No—again—this is happening in America. It is happening despite the fact that the democratic system in America does allow for change. It allows citizens to bring about change by means of the ballot. But orderly change does not satisfy the violent faction.
How has all this come to pass in America? How have we permitted it to happen? Americans are demanding an answer from those who have a solemn obligation, from those who are obliged by their oath of office, to be the protectors of our liberties.
Some have said that we are a sick society. We're sick, all right, but not in the way they mean. We are sick of what has been allowed to go on in this nation for too long.
Skyrocketing Crime Rate
Under the stewardship of the present Administration, crime and violence have skyrocketed in America. Under its stewardship, crime and violence have increased 10 times faster than population.
All you have to do is look at the most recent FBI report. On all the graphs the lines have turned sharply up. Between 1960 and 1967, daytime burglaries against homes rose 187 per cent. Violations of the narcotics laws rose 165 per cent. Murder rose 34 per cent. Assault was up 67 per cent. Comparing the first half of 1968 with the same period of last year, the FBI found an increase of 21 per cent in the seven major crime categories.
Now, by way of excuse, the present Administration places the blame on poverty. But poverty is only one contributing factor. During the Depression the crime rate was at an all-time low in America. Today we are richer than ever before and our wealth is more widely distributed than in any other country. And we have more crime and violence than ever before. There is crime in the suburb as well as in the slum. If poverty were eliminated tomorrow, the violent and the criminal and the depraved would not disappear.
The truth is that we will reduce crime and violence when we enforce our laws—when we make it less profitable, and a lot more risky, to break our laws.
One lesson has not been lost on the criminal community. Today only one in every eight crimes results in conviction and punishment.
Today, an arrest is made in only one in every five reported burglaries. Today, an arrest is made in less than a third of reported robberies.
Today, it is comparatively safe to break the law. Today, all across the land, guilty men walk free from hundreds of court rooms.
Something has gone terribly wrong in America.
Now, what is the responsibility of the Administration of which Hubert Humphrey is a part? Well, it's time for an accounting. Its responsibility is large. It has failed. It has failed in energy, failed in will, failed in purpose.
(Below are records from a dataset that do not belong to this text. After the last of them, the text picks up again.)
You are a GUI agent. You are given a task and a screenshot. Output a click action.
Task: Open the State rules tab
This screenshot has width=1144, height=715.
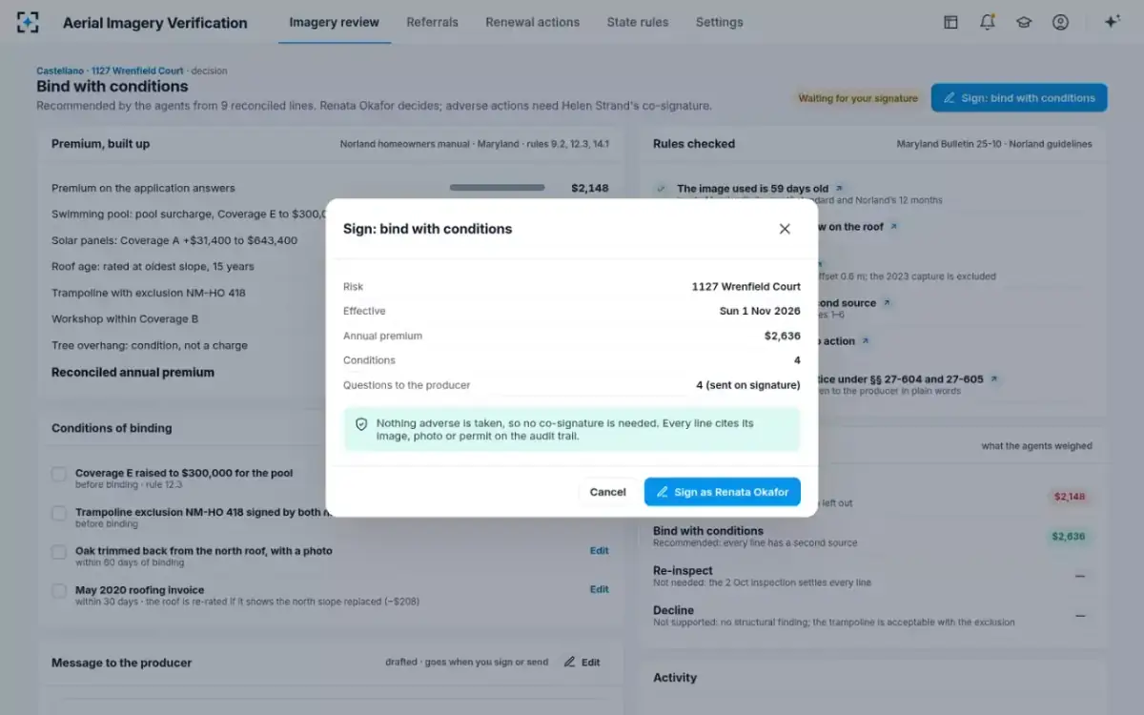[x=638, y=22]
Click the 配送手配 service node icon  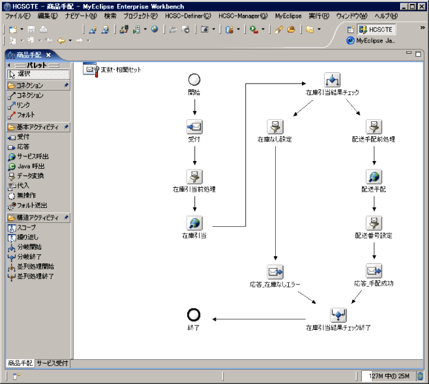click(374, 176)
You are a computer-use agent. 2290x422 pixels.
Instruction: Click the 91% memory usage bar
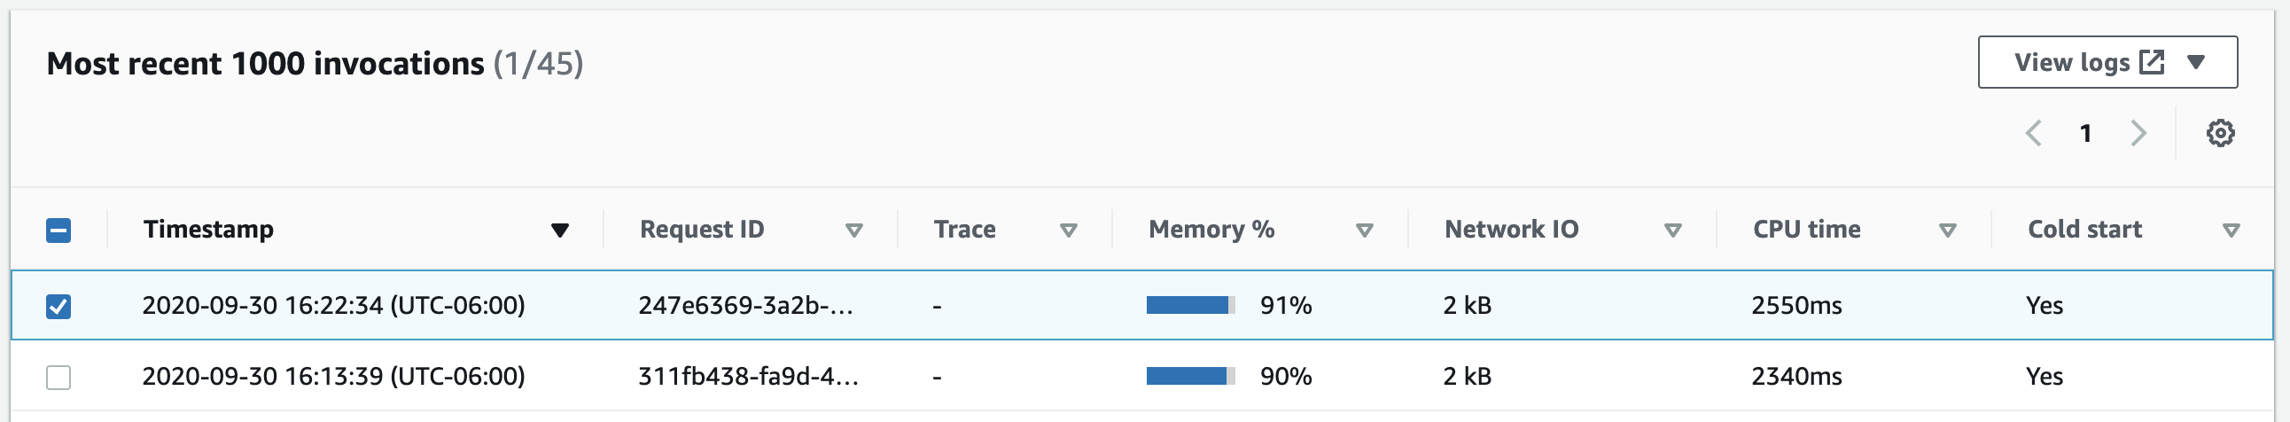click(1190, 306)
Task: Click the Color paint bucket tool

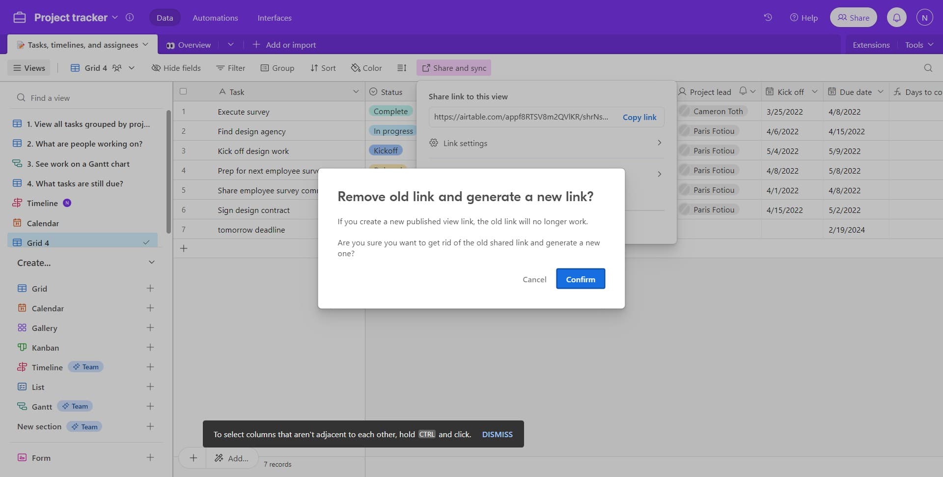Action: click(366, 68)
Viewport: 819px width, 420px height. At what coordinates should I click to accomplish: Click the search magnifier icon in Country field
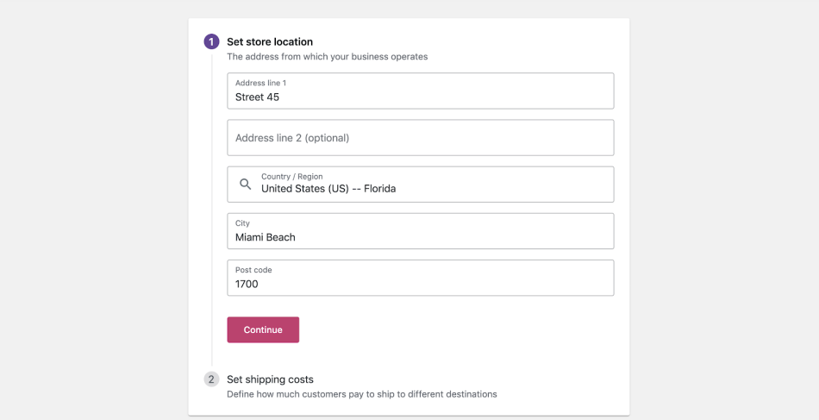(x=245, y=184)
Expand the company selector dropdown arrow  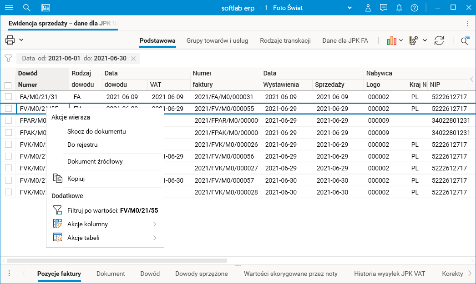[350, 8]
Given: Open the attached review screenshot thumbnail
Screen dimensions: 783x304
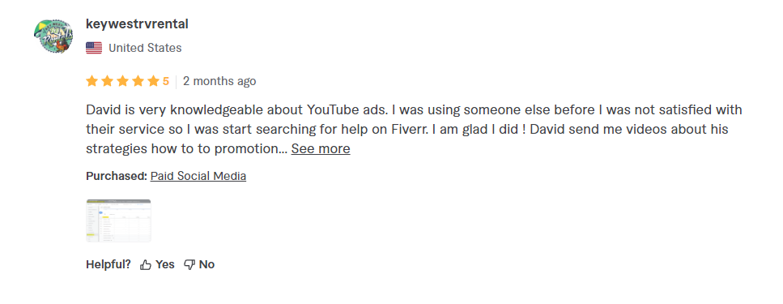Looking at the screenshot, I should pyautogui.click(x=118, y=221).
The Attorney General, Mr. Ramsey Clark, has the primary responsibility in this area. But listen to him. "The level of crime," he said last year, "has risen a little bit, but there is no wave of crime in this country."
And this is not an isolated statement. It seems to reflect the Administration's overall attitude.
At the present time we are experiencing a prodigious growth in organized crime. The earnings of illicit gambling, prostitution, narcotics and loansharking now amount to 50 billion dollars a year in America. And yet the Attorney General has dismissed this as a "tiny part" of the crime picture. He simply has no sense of urgency.
Take the matter of wire-tapping.
The Congress has passed carefully considered and carefully drawn legislation, authorizing wire-tapping with full constitutional safeguards, for the investigation of specific crimes.
The three previous U.S. Attorney Generals not only outlined the need but also sponsored legislation to authorize wire-tapping.
And, still, the present Attorney General opposes it.
And what is the attitude of Hubert Humphrey?
Well, his own casual approach to the problem was demonstrated by his recent White Paper on crime. If you were going to issue such a paper, wouldn't you look into the subject pretty thoroughly? Well, apparently, he didn't do his homework. Amazingly, eight of his major proposals are already on the books in the Safe Streets Act. Hadn't he read it?
And his proposal to develop sentencing guidelines had already been covered by the new Federal Judicial Center.
How can we expect him to know what still has to be done, when he doesn't know what already has been done?
Does Crime Pay?
Is it any wonder that criminals in America are not losing much sleep over the efforts of the Department of Justice? Is it any wonder that the old saying, "Crime does not pay," is being laughed at by criminals?
The present Administration has failed to enforce the Narcotics Addict Rehabilitation Act of 1966. Even though there are over 60,000 narcotics addicts in this country, the Administration has committed only 305 of them in two years.
Now, would you say that they had much of a sense of urgency about the narcotics problem?
The whole federal effort is handcuffed by red tape. The paper piles up— the criminals go free. If the criminals were this badly organized, they would all be in jail.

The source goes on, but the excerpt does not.